Redebeitrag zur Kiezdemo über Gentrifizierung
Von wie vielen Bekannten habt ihr in den letzten Monaten schon gehört, dass sie sich Sorgen machen, ihre Miete nicht bezahlen zu können? Von wie vielen Fällen, in denen Menschen aus diesem und anderen teils rechtmäßig umstrittenen Gründen aus ihrer Wohnung geworfen wurden? Wie oft seid ihr schon durch Dresden gelaufen und habt euch über wieder neue Bonzen-Bauten geärgert, die beispielsweise ehemalige Grünflächen ersetzen? Wie viele Kneipen, in die ihr mal gerne gegangen seid, haben über die Jahre schließen müssen?
All das sind Beispiele für die Gentrifizierung, die auch hier in Dresden vor sich geht. Gezielte Investitionen in verschiedene Stadtteile, von denen man sich einen möglichst hohen Profit verspricht, verdrängen jahrelange Mieter*innen aus ihren Häusern und ziehen zeitgleich reichere Bevölkerungsgruppen an. Damit geht auch in der Regel ein starker sozialer und kultureller Wandel einher, was man hier beispielsweise merkt, wenn eines nach dem anderen überteuerten, hippen Restaurant öffnet, von denen letzten Endes fast nur Touris etwas haben, während Kulturprojekte hinten herunterfallen.
In Dresden - oder um genauer zu sein hier in der Äußeren Neustadt – hat der Gentrifizierungsprozess schon etwa in den 90er-Jahren angefangen. Zuvor war in der DDR auf sozialen Wohnungsbau gesetzt worden, während Sanierungen in Altbauquartieren wie beispielsweise der Äußeren Neustadt eher selten durchgeführt wurden. Deshalb befanden sich die Altbauten Anfang der 90er größtenteils in einem schlechten, dem Verfall nahen Zustand, wodurch dieser Stadtteil zu einem „Ort der Subkulturen“ wurde: Es gab einige besetzte Häuser, Kulturprojekte, Stadtteilzeitungen, autonome Cafés; es wurde ein Rückzugsort für Menschen, die der alltäglichen kapitalistischen Verwertungslogik entfliehen wollten. So schön das klingt und vermutlich auch war – man muss sagen, diese Entwicklung war ein erster Schritt in Richtung Gentrifizierung. Die Klärung der Eigentumsverhältnisse und die Rückführung von Wohnungen in private Hand Mitte der 90er ebnete der Gentrifizierung dann endgültig den Weg. Sanierungen und Renovierungen führten zu einem Steigen der Mieten um etwa 700 % innerhalb von 4 Jahren, teils wurden brutale Verdrängungsmethoden angewandt und die Bewohner*innen des Stadtteils wechselten in großen Teilen.

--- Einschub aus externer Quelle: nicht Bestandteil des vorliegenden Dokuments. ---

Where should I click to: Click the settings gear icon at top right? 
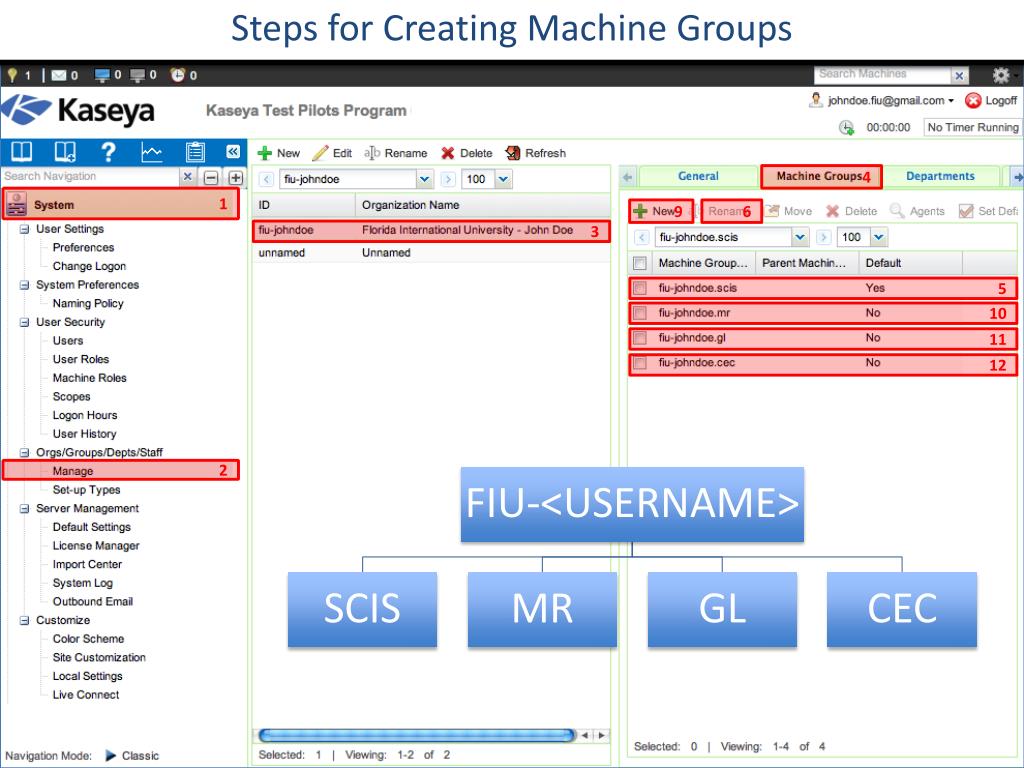pyautogui.click(x=1000, y=75)
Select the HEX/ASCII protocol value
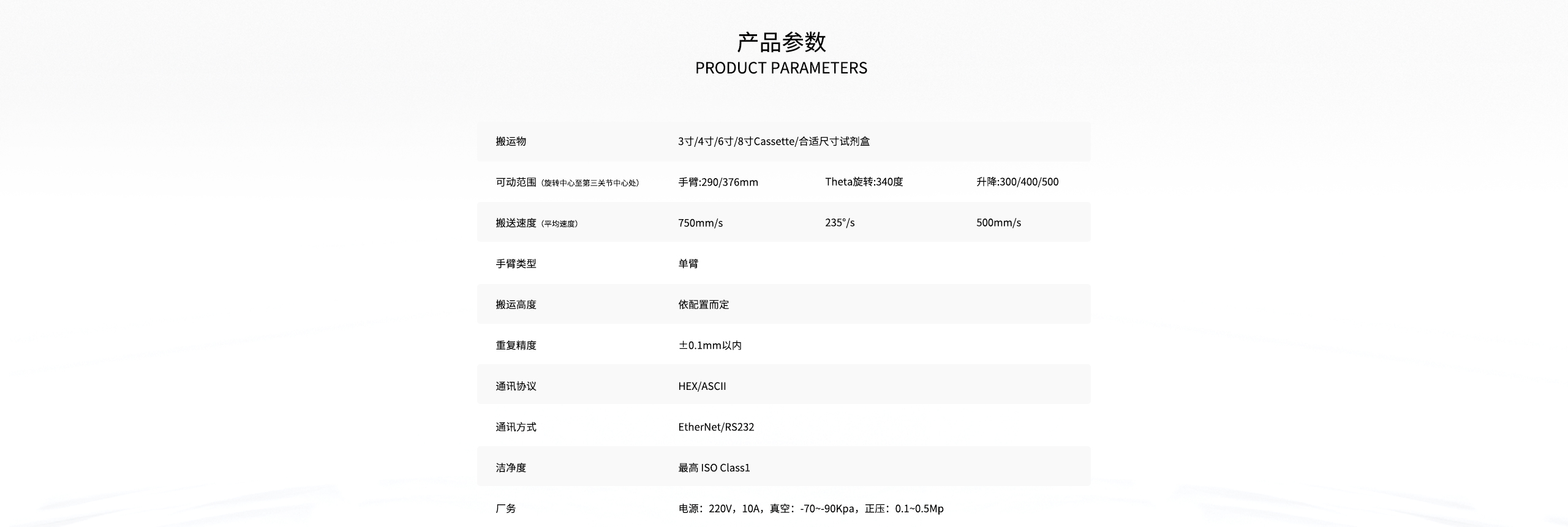Viewport: 1568px width, 527px height. click(702, 386)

Und heute vollzieht sich ein Prozess, der dazu zwar auch deutliche Unterschiede aufweist, dem beschriebenen Prozess dennoch in den Grundzügen ähnelt. Wie anfangs erwähnt: steigende Mieten, Bauprojekte verschiedener Investor*innen und und und. Dazu kommt, dass die Neustadt sich immer mehr zu einem Ort entwickelt, an den abends betrunkene Touris kommen, die kaum Rücksicht auf Anwohnende geben, und an dem sich Faschos und andere Rechte wohl genug fühlen, um ein paar Runden zu gehen oder gar queere und linke Menschen anzugreifen.
Wir haben uns im Klaren zu sein, dass wir uns bei diesen Problemen nicht auf bürgerliche Politiker*innen verlassen können, die sich nach den Interessen von Unternehmen und Investor*innen richten. Das beste Beispiel dafür ist der Ausgang der „Deutsche Wohnen enteignen“-Bürgerinitiative in Berlin, deren Ziele unter Mithilfe des ach so sozialen Rot-Rot-Grünen Senat leider vermutlich untergraben werden. Während wir uns also bewusst sind, dass eine Lösung nicht innerhalb des Kapitalismus existiert, setzen wir uns für die Erhaltung von linken Freiräumen, Szenecafés und möglichst bezahlbaren Wohnraum ein. Es wird Zeit, dass das Verdrängen von Anwohner*innen wie Arbeiter*innen und ihren Familien ein Ende hat. Genauso wird es Zeit, dass wir die Äußere Neustadt als Freiraum und Schutzraum vor Nazis begreifen können!
Wir sagen nein dazu, dass sich Bonzen und Investoren auch die letzten Räume nehmen und die letzten Mieten erhöhen. Unsere Devise lautet daher: Lasst uns den Widerstand organisieren, bekämpfen wir dieses System!